Send the authentication token to the data channel.
Wait for the asynchronous event on the control channel before writing any other data to it.
The caller must specify the ID of the process that will open the client side of the relay, Amazon DCV will reject any attempt to connect to the relay from another process. Should the extension use the virtual channel from another process (e.g. a daemon process crashes and it is re-spawned), it will need to undergo a new virtual channel setup procedure.
The maximum number of open virtual channels (established or pending) for one extension is four, further setup requests will fail.
Request message:
SetupVirtualChannelRequest + string virtual_channel_name + int64 relay_client_process_id
virtual_channel_name: Specific name of the virtual channel, the namespace is taken from the manifest.

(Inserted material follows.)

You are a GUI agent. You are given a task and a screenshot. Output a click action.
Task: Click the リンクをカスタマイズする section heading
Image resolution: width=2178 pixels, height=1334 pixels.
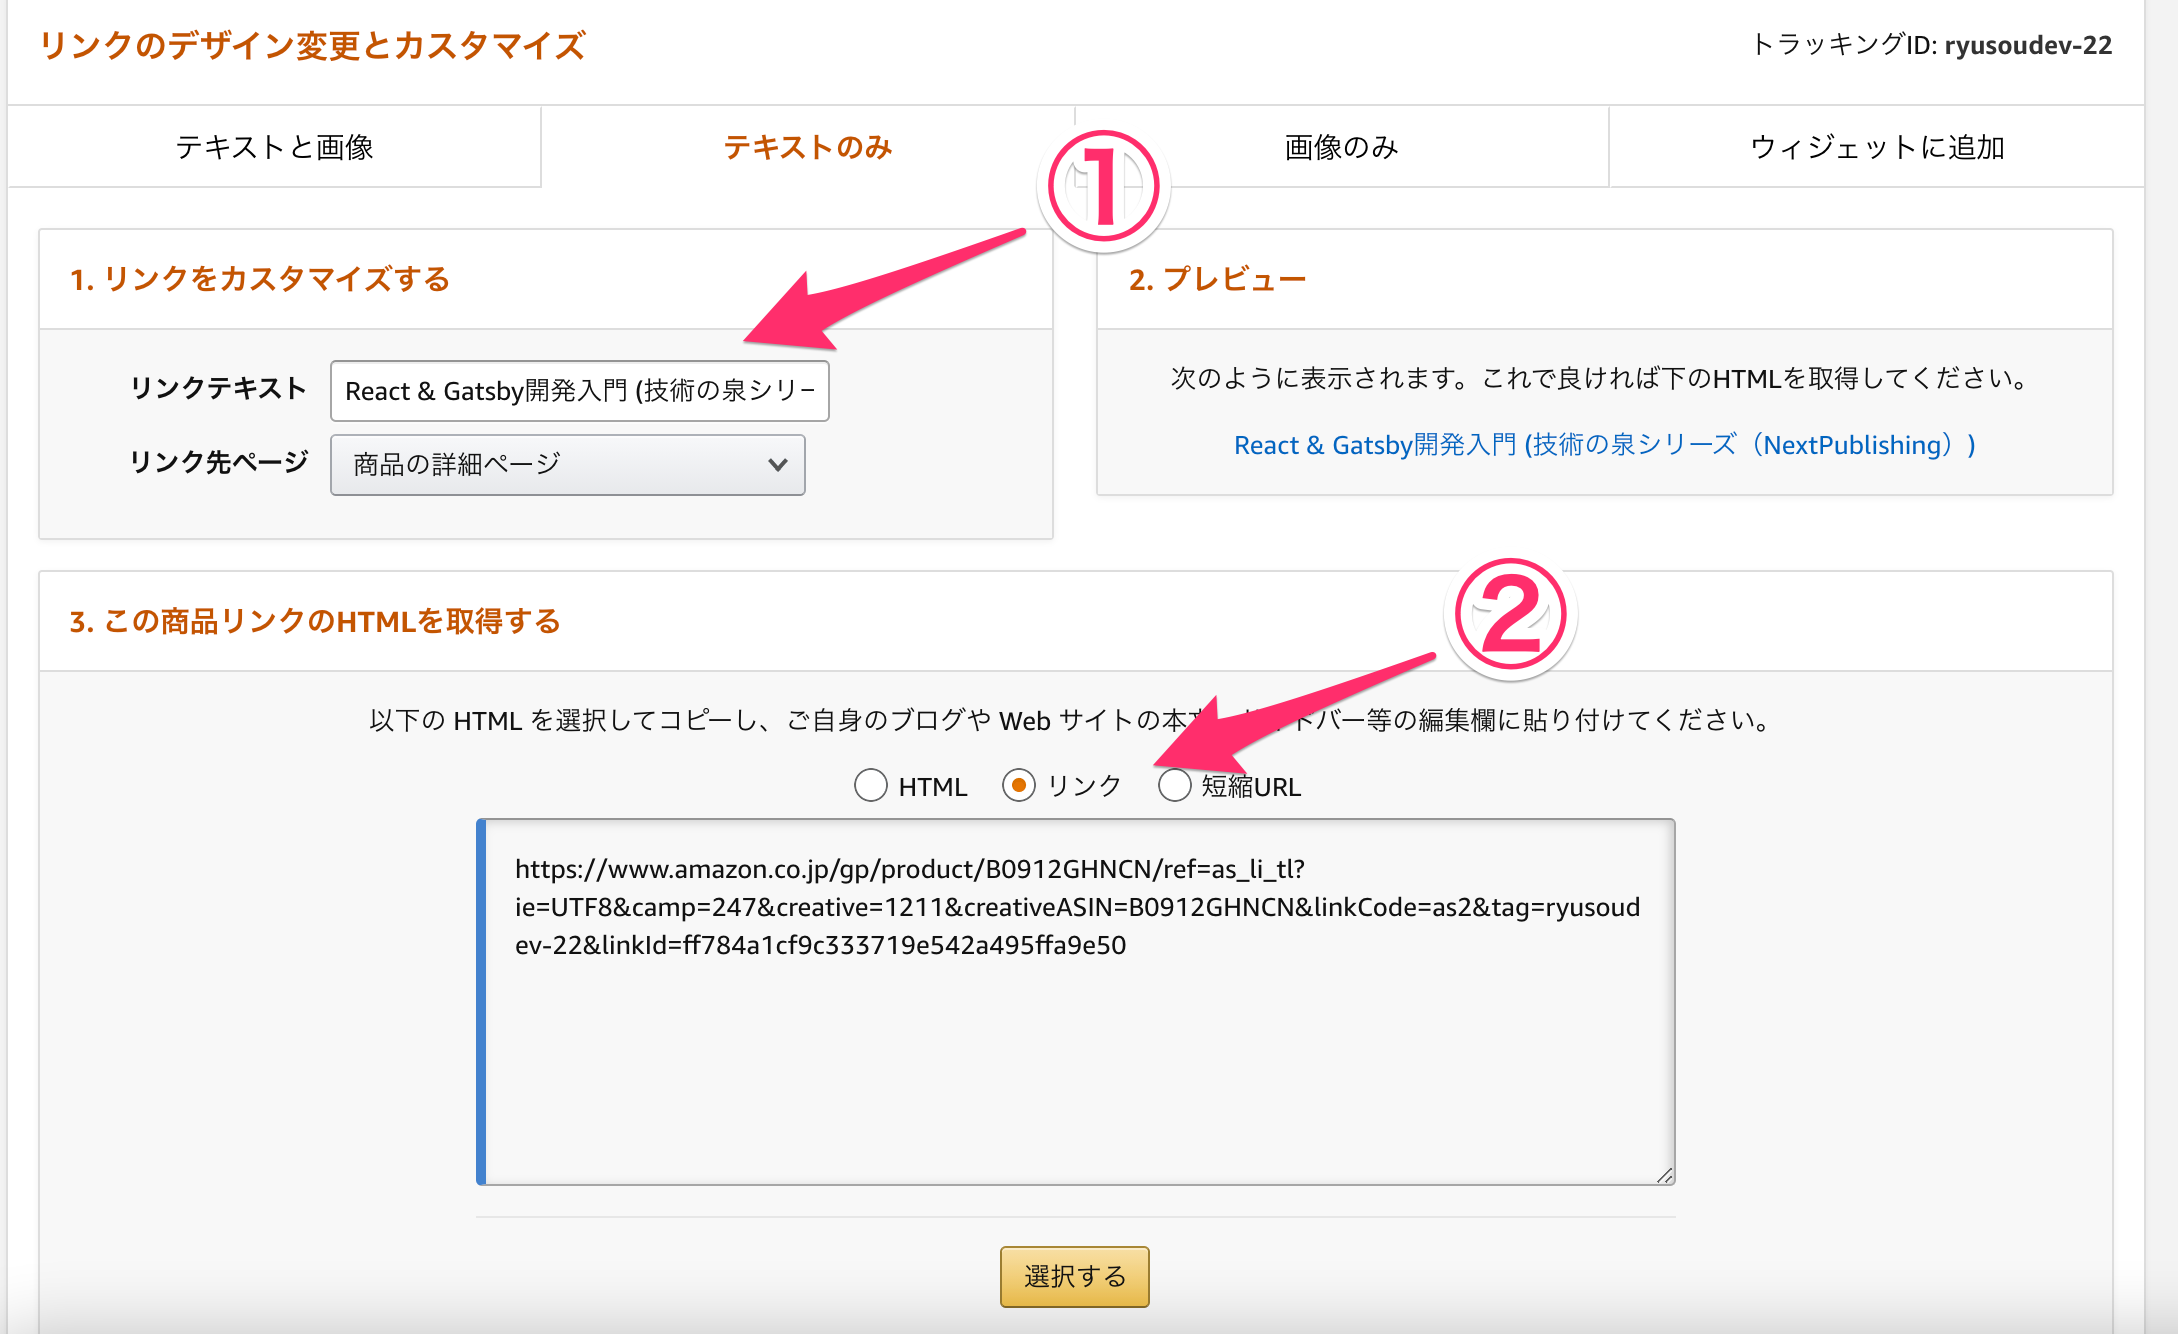pyautogui.click(x=260, y=280)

relay_client_process_id: Pid of the process that will open the client side of the relay.
Response message:
SetupVirtualChannelResponse + string virtual_channel_name + string relay_path + int64 relay_client_process_id + bytes virtual_channel_auth_token
virtual_channel_name: Specific name of the virtual channel to be set up. The namespace is taken from the manifest.
relay_path: Full path of the relay to the virtual channel. On Windows, it is the name of a named pipe. On Linux, it is the name of the abstract UNIX domain socket. On macOS, it is the name of the UNIX domain socket.
For example:
\\.\pipe\dcvextensions_random
relay_client_process_id: The pid of the process that runs the server side of the relay client: the Amazon DCV viewer on clients, the Amazon DCV server process on servers.
virtual_channel_auth_token: An authentication token the process has to send on the relay channel. DCV will use it to validate the connecting process.
Event message:
VirtualChannelReadyEvent + string virtual_channel_name
virtual_channel_name: Specific name of the virtual channel, the namespace is taken from the manifest.
CloseVirtualChannel
One party (either the client extension or the server extension) can initiate the closure of a virtual channel with a CloseVirtualChannelRequest
,
the other party will be notified with a VirtualChannelClosedEvent
.
Request message:
CloseVirtualChannelRequest + string virtual_channel_name
Request message:virtual_channel_name: Specific name of the virtual channel, the namespace is taken from the manifest.
Response message:
CloseVirtualChannelResponse + string virtual_channel_name
virtual_channel_name: Specific name of the virtual channel to be set up, the namespace is taken from the manifest.
Event message:
VirtualChannelClosedEvent + string virtual_channel_name
virtual_channel_name: Specific name of the virtual channel, the namespace is taken from the manifest.